## DATA FOR THIS EXERCISE

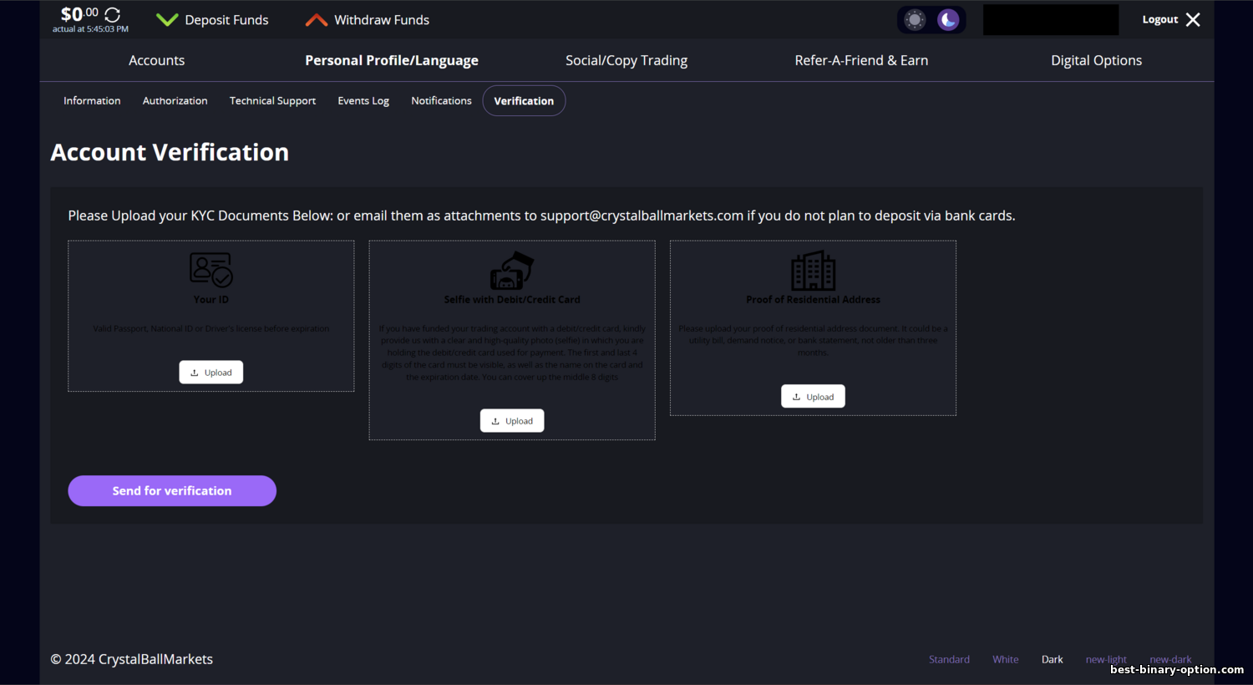Click the Selfie with Debit/Credit Card icon
The width and height of the screenshot is (1253, 685).
point(512,270)
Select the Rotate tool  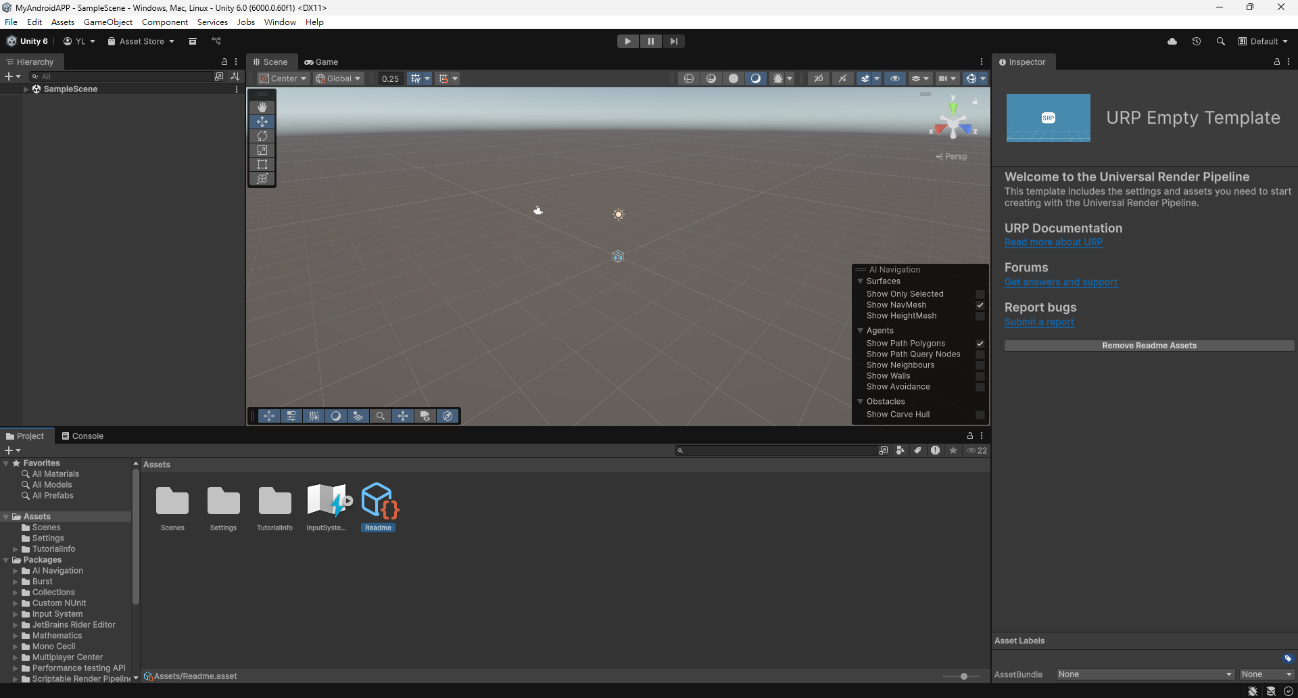[262, 135]
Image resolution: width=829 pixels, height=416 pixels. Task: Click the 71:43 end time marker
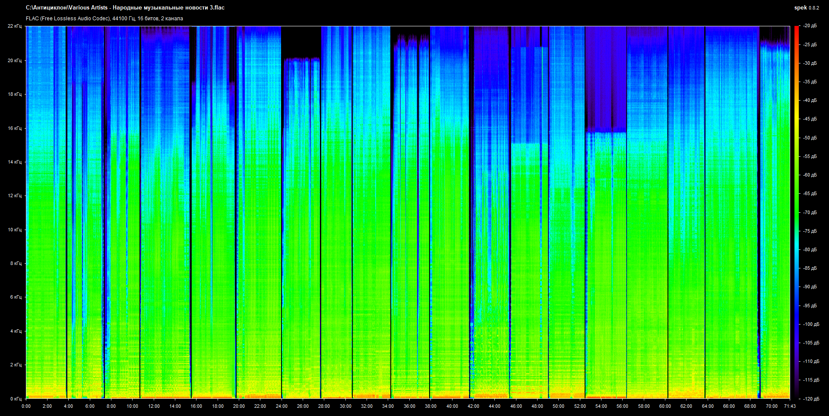(790, 406)
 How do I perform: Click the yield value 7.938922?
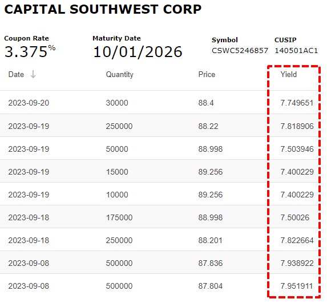pos(297,263)
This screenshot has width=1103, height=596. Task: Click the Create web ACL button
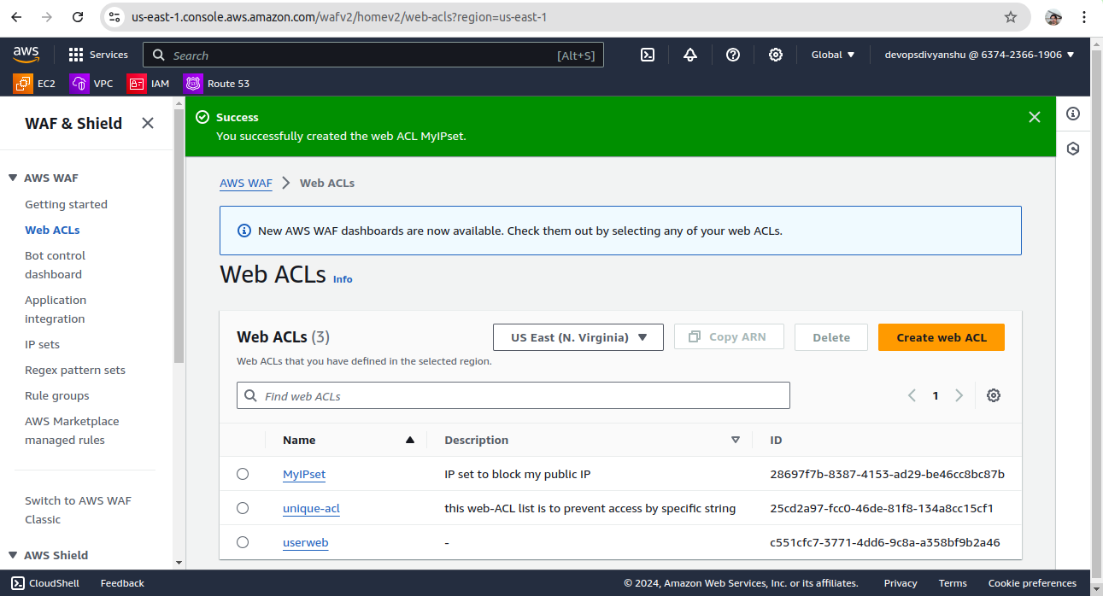941,337
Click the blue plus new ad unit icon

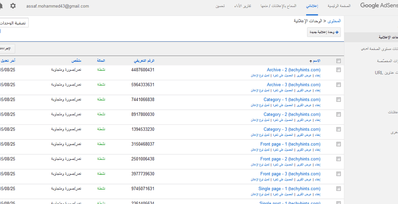click(x=337, y=32)
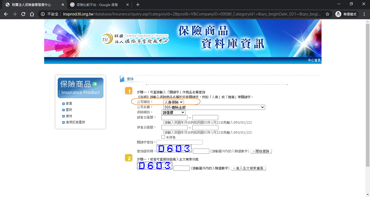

## WHAT TO PRODUCE
Return, verbatim and without the pictures, the span of the records that begins at the line containing "This screenshot has" and runs through the end of the records.

## OUTPUT
This screenshot has width=1103, height=596. Task: Click the Create web ACL button
941,337
Click the blue plus new ad unit icon

click(x=337, y=32)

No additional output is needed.